Lee Fitzgerald understood the cost of updating computer security for smaller businesses, but warned of the dangers of “patching” – where there are loopholes between older software which can allow an outsider to hack in. She warned of the dangers in the retail sector when a company calls to “test your refund system”. “They are very credible and helpful and will spend ages walking your staff through the actions they need to do, while the member of staff unwittingly gives away lots of information,” she said.
Businesses were warned that fraudsters will go through LinkedIn entries, to find the names and titles of company staff, which they use to contact companies and sound plausible.
Lee Fitzgerald advised: “If you are contacted by someone you’re not sure of, tell them you’ll call back and check with the bank. This is a fast-moving environment.”

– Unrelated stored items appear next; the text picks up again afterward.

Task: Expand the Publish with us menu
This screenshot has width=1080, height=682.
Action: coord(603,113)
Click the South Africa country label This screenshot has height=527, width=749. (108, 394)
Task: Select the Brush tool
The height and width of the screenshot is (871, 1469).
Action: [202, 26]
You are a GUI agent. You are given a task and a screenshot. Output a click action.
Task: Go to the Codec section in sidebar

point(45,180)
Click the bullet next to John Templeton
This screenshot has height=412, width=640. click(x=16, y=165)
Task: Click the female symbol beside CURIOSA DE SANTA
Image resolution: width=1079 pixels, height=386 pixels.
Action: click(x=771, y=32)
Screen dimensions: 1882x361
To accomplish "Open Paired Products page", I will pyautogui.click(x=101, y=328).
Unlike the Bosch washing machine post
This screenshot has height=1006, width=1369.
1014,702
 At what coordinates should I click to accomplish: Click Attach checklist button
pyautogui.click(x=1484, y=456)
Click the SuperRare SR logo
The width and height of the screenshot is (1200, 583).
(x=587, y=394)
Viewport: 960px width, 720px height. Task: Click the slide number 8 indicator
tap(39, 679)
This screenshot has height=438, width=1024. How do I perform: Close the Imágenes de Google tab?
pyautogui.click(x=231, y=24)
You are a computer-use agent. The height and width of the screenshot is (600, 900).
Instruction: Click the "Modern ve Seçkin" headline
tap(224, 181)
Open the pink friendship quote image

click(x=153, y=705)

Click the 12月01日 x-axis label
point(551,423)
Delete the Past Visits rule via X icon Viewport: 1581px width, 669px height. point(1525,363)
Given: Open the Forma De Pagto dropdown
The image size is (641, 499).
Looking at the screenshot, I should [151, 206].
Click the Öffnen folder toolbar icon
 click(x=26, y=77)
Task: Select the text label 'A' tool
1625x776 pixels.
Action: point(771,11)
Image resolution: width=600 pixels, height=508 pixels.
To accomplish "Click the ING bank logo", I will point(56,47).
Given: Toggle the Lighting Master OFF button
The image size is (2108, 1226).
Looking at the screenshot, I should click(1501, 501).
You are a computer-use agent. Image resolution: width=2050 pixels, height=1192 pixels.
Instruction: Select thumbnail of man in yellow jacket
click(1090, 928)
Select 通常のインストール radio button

Lee Murphy agreed, adding: “A second, independent, pair of eyes checking a potentially suspect transaction can make all the difference. People say cybercrime is an IT issue, but it’s ultimately a people issue.”
Thanking the company representatives for attending, Warren summed up his advice for businesses in trying to overcome cybercrime threats:
- Exercise healthy paranoia
- If it looks too good to be true, it probably is
- The best lie is the one that is closest to the truth.
He ended by pointing out that fraudsters could often be spotted by their courtesy, saying: “You’ll never get a grumpy or unhelpful fraudster!”